🤖 AI Summary
This work addresses a critical gap in evaluating code-generating agents, which have predominantly focused on functional correctness while neglecting maintainability—particularly their ability to eliminate code smells and enhance long-term readability and robustness. To bridge this gap, the authors introduce SmellBench, the first systematic benchmark for assessing code refactoring capabilities through the lens of code smells. Built upon real-world open-source projects, SmellBench programmatically injects seven common code smells to create 294 high-quality, diverse refactoring tasks. The benchmark features a three-dimensional evaluation framework measuring functional correctness, accurate smell localization, and refactoring quality.
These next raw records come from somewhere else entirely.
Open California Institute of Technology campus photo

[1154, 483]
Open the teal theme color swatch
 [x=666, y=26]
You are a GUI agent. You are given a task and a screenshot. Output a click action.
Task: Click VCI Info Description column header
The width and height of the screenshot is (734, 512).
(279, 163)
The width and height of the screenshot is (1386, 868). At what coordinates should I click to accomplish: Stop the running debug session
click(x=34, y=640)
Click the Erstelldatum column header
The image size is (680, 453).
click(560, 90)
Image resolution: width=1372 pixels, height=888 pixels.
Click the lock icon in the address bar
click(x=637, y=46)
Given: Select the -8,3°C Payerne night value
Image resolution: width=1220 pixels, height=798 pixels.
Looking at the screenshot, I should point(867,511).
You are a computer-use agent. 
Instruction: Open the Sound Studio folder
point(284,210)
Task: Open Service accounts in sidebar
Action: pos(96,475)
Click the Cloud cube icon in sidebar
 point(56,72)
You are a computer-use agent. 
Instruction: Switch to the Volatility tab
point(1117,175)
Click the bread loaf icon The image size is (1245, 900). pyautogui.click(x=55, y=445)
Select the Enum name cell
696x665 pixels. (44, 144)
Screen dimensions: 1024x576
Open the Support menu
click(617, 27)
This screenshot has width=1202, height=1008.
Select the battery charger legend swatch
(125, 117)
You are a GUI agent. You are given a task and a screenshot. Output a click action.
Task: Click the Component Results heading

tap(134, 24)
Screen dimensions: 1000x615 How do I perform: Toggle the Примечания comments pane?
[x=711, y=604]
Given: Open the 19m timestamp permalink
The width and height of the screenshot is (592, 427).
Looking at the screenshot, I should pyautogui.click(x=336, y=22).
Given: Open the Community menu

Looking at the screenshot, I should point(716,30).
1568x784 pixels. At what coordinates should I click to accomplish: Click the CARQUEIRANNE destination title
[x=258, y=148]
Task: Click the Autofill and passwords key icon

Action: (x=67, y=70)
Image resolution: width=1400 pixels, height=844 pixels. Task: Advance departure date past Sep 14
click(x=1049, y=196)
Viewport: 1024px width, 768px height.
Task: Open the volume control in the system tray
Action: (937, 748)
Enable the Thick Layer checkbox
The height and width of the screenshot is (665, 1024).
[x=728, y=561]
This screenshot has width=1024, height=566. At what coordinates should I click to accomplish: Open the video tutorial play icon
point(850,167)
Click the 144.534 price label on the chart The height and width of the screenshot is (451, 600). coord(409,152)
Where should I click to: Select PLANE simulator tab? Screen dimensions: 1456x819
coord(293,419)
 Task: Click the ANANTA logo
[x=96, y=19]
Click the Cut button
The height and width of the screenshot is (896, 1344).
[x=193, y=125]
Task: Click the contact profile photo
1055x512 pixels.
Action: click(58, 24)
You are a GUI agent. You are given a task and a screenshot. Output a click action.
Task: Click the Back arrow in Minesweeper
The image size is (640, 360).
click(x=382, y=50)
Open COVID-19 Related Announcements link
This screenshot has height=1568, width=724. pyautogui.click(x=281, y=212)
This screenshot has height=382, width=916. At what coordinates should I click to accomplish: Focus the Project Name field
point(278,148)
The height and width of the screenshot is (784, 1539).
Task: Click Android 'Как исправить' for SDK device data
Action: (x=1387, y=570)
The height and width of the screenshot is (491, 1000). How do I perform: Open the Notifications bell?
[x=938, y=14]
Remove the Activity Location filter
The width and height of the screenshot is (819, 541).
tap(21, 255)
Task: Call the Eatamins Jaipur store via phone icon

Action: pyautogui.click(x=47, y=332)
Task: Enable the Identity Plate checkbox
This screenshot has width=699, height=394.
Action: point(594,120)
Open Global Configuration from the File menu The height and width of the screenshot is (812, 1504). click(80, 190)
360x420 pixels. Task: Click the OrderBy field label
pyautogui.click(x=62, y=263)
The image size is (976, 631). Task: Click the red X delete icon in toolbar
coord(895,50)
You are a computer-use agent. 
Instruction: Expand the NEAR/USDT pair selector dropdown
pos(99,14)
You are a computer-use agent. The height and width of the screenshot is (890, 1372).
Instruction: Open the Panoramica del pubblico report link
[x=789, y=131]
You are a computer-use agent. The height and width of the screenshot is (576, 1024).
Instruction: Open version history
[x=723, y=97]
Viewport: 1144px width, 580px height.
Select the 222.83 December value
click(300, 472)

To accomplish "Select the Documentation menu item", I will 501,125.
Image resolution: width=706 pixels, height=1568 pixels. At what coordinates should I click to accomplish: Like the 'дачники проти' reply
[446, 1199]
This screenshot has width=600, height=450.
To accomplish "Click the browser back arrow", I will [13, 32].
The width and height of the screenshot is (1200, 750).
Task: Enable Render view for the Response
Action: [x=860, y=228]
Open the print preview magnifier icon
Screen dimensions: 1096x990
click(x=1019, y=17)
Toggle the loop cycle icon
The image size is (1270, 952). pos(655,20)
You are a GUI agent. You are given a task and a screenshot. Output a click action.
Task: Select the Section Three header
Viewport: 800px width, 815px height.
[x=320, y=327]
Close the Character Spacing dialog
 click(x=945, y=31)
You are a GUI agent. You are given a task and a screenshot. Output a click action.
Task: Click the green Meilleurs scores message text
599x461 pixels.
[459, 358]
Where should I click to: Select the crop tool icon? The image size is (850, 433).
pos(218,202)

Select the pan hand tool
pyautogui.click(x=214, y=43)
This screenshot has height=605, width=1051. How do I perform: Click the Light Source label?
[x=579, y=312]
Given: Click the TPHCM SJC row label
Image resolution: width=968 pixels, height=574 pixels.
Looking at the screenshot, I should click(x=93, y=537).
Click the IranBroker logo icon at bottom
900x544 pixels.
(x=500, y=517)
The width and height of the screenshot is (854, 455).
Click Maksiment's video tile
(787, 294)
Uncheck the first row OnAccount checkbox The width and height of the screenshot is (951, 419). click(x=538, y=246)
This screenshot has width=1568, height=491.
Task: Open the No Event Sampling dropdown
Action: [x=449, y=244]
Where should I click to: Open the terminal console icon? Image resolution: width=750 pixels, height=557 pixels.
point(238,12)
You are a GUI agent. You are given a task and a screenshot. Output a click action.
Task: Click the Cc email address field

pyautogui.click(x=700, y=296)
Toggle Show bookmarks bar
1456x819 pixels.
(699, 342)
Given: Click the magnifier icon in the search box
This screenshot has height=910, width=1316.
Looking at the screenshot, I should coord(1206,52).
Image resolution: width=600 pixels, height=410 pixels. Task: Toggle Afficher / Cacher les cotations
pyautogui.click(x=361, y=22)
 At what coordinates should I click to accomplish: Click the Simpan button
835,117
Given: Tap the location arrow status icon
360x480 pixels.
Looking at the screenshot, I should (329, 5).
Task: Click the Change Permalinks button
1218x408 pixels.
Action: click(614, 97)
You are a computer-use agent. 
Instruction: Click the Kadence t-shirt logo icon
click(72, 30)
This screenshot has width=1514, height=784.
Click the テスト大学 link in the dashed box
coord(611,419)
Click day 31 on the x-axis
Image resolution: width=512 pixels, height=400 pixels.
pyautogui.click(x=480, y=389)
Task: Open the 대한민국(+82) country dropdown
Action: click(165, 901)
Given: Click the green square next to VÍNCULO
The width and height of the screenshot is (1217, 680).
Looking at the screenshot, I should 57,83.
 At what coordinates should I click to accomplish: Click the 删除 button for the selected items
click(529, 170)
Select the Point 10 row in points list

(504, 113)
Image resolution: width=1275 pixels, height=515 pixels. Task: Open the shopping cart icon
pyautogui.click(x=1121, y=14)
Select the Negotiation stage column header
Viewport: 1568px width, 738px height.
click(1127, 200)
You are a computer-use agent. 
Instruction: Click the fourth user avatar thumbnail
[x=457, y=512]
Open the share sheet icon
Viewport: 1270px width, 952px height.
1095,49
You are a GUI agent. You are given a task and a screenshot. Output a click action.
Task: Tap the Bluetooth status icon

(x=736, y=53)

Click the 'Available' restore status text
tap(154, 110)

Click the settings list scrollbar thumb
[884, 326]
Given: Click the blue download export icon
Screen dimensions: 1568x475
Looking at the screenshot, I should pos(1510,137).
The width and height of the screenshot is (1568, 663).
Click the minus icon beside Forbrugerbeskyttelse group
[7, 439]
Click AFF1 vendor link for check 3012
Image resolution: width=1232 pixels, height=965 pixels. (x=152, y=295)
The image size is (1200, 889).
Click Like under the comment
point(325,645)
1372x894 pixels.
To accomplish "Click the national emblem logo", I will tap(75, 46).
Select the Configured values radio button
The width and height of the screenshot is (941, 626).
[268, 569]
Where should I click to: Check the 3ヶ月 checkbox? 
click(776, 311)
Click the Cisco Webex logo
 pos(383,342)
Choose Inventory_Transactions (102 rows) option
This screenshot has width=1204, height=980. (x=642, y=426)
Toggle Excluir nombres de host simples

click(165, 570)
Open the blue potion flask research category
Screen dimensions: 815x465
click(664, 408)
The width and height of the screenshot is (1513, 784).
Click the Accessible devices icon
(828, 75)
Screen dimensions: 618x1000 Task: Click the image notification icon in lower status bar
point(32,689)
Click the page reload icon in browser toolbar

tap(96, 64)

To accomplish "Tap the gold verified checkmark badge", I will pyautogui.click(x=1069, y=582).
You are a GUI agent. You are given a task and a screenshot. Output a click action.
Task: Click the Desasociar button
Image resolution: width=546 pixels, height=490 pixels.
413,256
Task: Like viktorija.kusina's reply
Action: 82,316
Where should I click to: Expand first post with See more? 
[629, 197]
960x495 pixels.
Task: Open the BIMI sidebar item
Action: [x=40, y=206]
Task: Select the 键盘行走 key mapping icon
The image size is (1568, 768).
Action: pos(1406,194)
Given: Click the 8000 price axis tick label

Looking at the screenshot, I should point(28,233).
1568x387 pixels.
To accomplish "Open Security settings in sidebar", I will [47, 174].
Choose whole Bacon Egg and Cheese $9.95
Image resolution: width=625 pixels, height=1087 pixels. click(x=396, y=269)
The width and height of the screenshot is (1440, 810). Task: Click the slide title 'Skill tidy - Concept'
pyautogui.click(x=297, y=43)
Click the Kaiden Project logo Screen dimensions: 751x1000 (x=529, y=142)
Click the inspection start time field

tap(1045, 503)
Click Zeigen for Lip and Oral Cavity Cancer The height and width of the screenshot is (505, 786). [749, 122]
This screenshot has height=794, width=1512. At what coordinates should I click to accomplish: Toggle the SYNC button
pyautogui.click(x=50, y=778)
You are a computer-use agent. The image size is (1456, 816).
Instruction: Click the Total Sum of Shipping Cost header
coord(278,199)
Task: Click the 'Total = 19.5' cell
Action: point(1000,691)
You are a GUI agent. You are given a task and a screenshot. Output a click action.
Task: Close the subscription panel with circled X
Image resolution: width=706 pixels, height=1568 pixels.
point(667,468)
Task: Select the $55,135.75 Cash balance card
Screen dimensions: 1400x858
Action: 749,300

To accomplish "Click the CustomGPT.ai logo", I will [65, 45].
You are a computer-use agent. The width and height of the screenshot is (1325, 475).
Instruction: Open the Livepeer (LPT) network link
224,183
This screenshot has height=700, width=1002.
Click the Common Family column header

Experimental results reveal that even the best-performing model combination (Qwen Code + Claude Sonnet 4.5) achieves only a score of 50.34, highlighting significant limitations in cross-file reasoning and holistic refactoring capabilities.
📝 Abstract
Code Agents have achieved remarkable advances in recent years, exhibiting strong capabilities across a wide range of software engineering tasks. However, their misuse often produces bloated and disorganized code that impairing readability, extensibility, and robustness. Despite this risk, existing benchmarks largely evaluate functional correctness rather than long-term maintainability of code agents. In this paper, we propose SmellBench, an extensible code refactoring benchmark that proactively injects code smells into clean code snippets from real-world repositories. This design enables the generation of controlled, high-quality, and diverse refactoring cases with human-written ground truth. Specifically, it contains 294 cases spanning 7 popular smell types, 3 difficulty levels, 2 instruction settings across 7 real-world repositories. We further design 3 evaluation aspects covering functional correctness, localization ability, and refactoring quality assessment. Experiments with 2 popular agents and 6 large langauge models (LLMs) show that the best combination - Qwen Code + Claude Sonnet 4.5 - achieved only a 50.34 score of smell elimination. Further analysis reveals that this gap arises from a focus on local code smells and a lack of cross-file understanding, which hinders comprehensive smell elimination.